MUSSO (Cornélio), évêque de Bitonto, l’un des plus grands prédicateurs de son siècle, naquit à Plaisance en Italie, au mois d’avril 1511. Il embrassa la religion de saint François afin d’accomplir un vœu de sa mère (A), et dès l’âge de neuf ans il entra au monastère des conventuels de Plaisance. La vivacité de son esprit, la force de sa mémoire, ses dispositions à devenir grand prédicateur (B) obligèrent le père Jacques Rosa de Candazzo à le prendre pour disciple. Il le mena à Carpi, et en d’autres lieux, et le fit étudier sous de bons maîtres. Le jeune homme apprit très-bien les humanités, et prêcha si éloquemment qu’il s’acquit bientôt beaucoup de réputation, et l’amitié de Leonello Pio de Carpi [a] qui l’envoya à Venise avec des lettres de recommandation pour lui donner lieu de prêcher devant le sénat, et d’obtenir une place dans les études de Padoue. Cette affaire fut heureuse.

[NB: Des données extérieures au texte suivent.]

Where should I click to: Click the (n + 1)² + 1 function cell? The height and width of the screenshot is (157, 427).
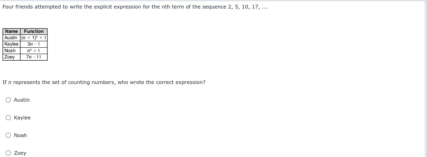pyautogui.click(x=34, y=38)
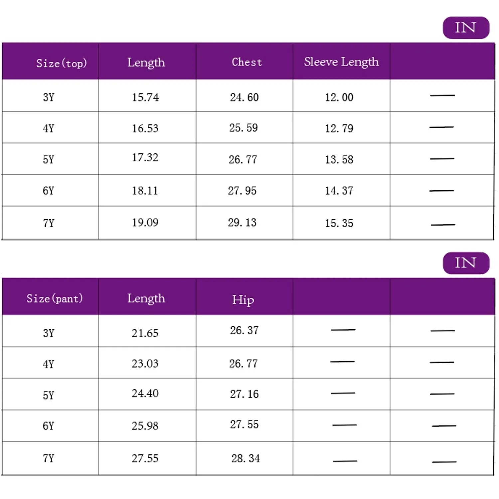Click the 12.00 sleeve length cell
The width and height of the screenshot is (499, 499).
point(339,97)
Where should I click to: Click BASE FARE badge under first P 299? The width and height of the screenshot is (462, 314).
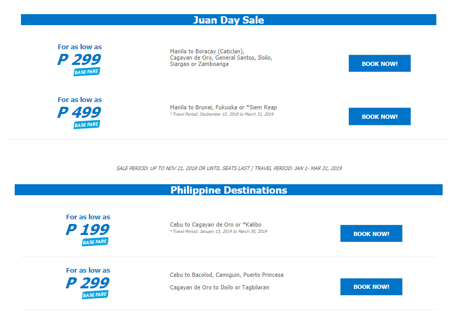86,72
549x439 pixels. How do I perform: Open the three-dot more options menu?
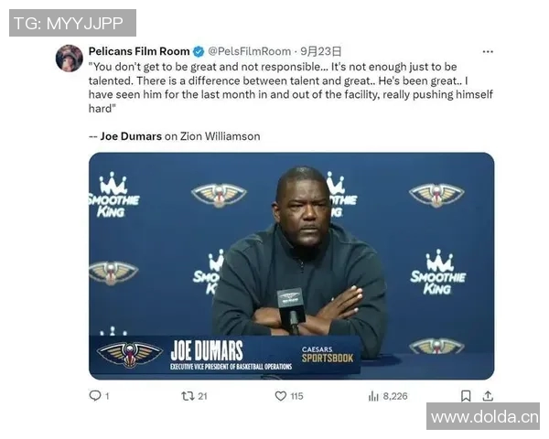pos(488,51)
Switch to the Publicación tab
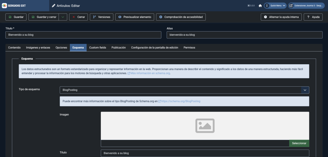The width and height of the screenshot is (328, 157). tap(118, 47)
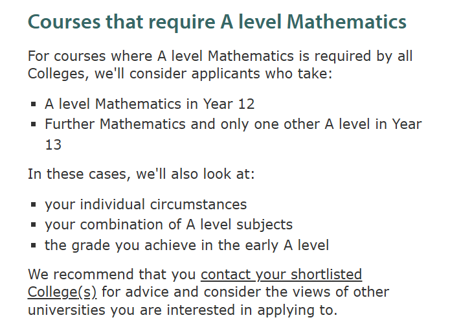Click the square bullet before 'Further Mathematics'

pos(34,124)
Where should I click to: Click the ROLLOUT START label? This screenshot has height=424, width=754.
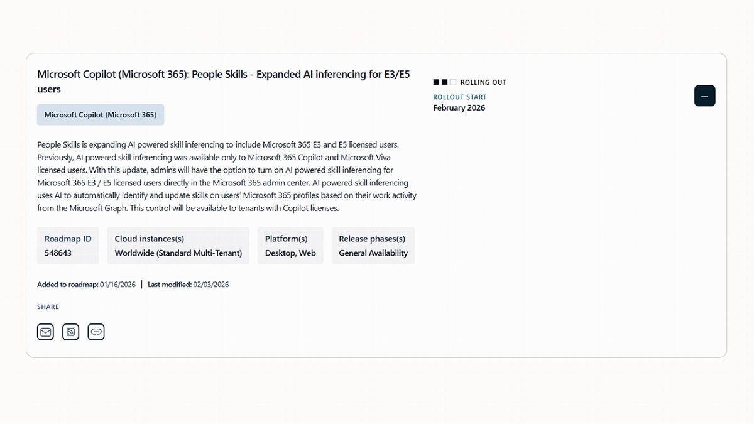[x=460, y=97]
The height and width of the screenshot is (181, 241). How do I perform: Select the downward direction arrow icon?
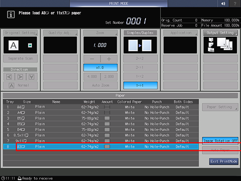pos(32,77)
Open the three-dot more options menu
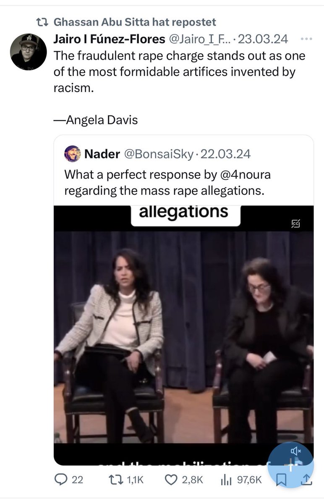The height and width of the screenshot is (504, 324). (x=307, y=39)
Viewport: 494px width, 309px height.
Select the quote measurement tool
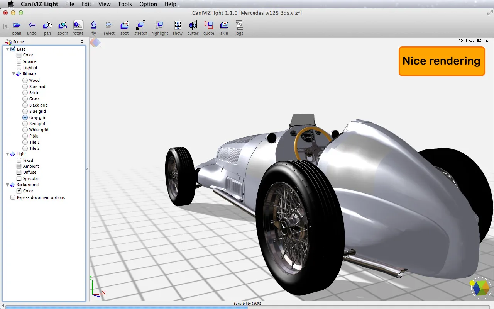[x=209, y=26]
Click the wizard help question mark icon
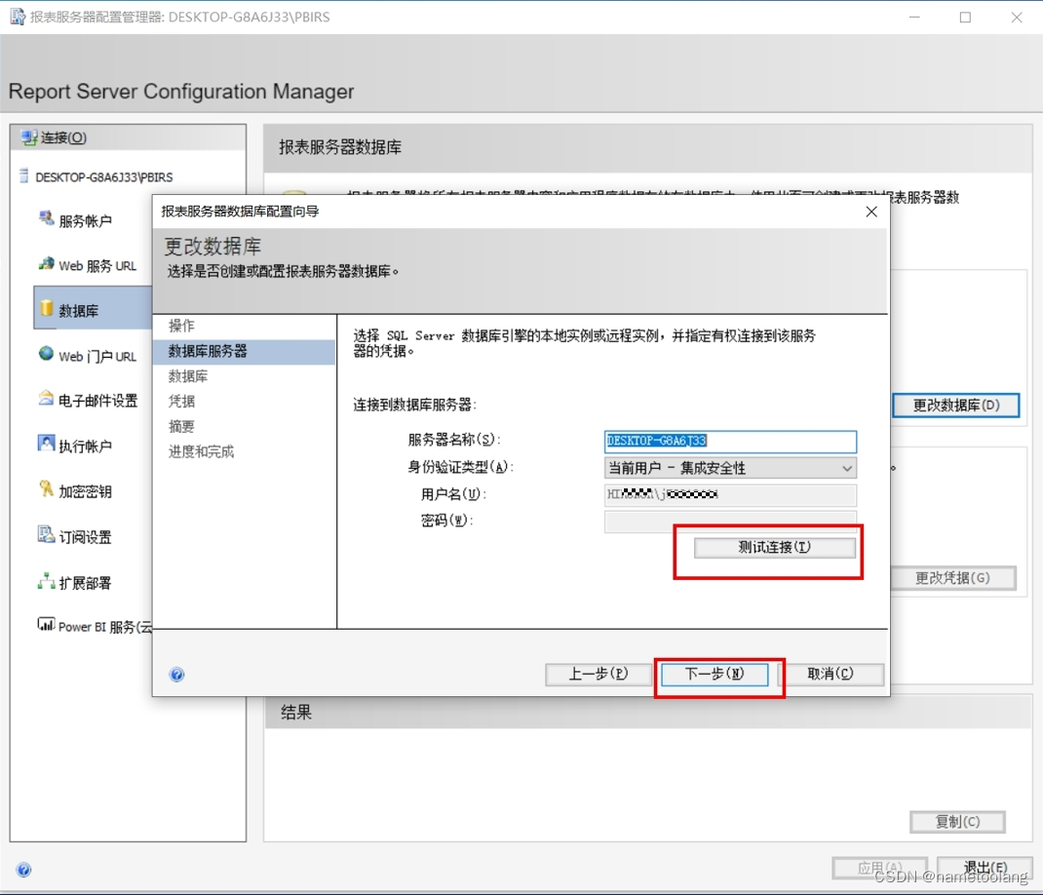 click(x=176, y=674)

Cornélio Musso, tout petit et décharné qu’il était (C), se fit admirer par ses sermons, et Pierre Zéno, Louis et Jacques Cornaro, le favorisèrent si ardemment qu’ils lui procurèrent un poste honorable dans le couvent des franciscains de Padoue, où, sans négliger l’art oratoire, il s’appliqua à l’étude de la philosophie sous le célèbre Zimara, et à celle de la théologie sous le père Simonetta. Il prit le degré de bachelier, et fit des leçons et des disputes, qui le firent passer pour un esprit rare. Il prêcha un carême dans Padoue avec de grands applaudissemens : il soutint des thèses pendant plusieurs jours, et enfin il fut promu au doctorat en théologie comme à une récompense de son mérite. Pierre Bembo, qui fut depuis cardinal, l’honora de son amitié et lui donna de bons conseils sur la rhétorique, et sur le style latin et toscan. Lampridius [b] l’instruisit en la langue grecque, d’autres dans l’hébreu et le chaldéen, pour l’intelligence du texte de l’Écriture. Il fut nommé pour prêcher tout un carême dans le couvent de son ordre à Venise. Il fit la même fonction dans les chaires les plus illustres d’Italie, et nommément à Milan où il

  1. Il avait un fils qui fut cardinal.
  2. Lampridio Maestro in quei tempi delli illustrissimi signori Gonzaghi Giuseppo Musso, nella Vita di Cornelio, ubi infrà, citation (h).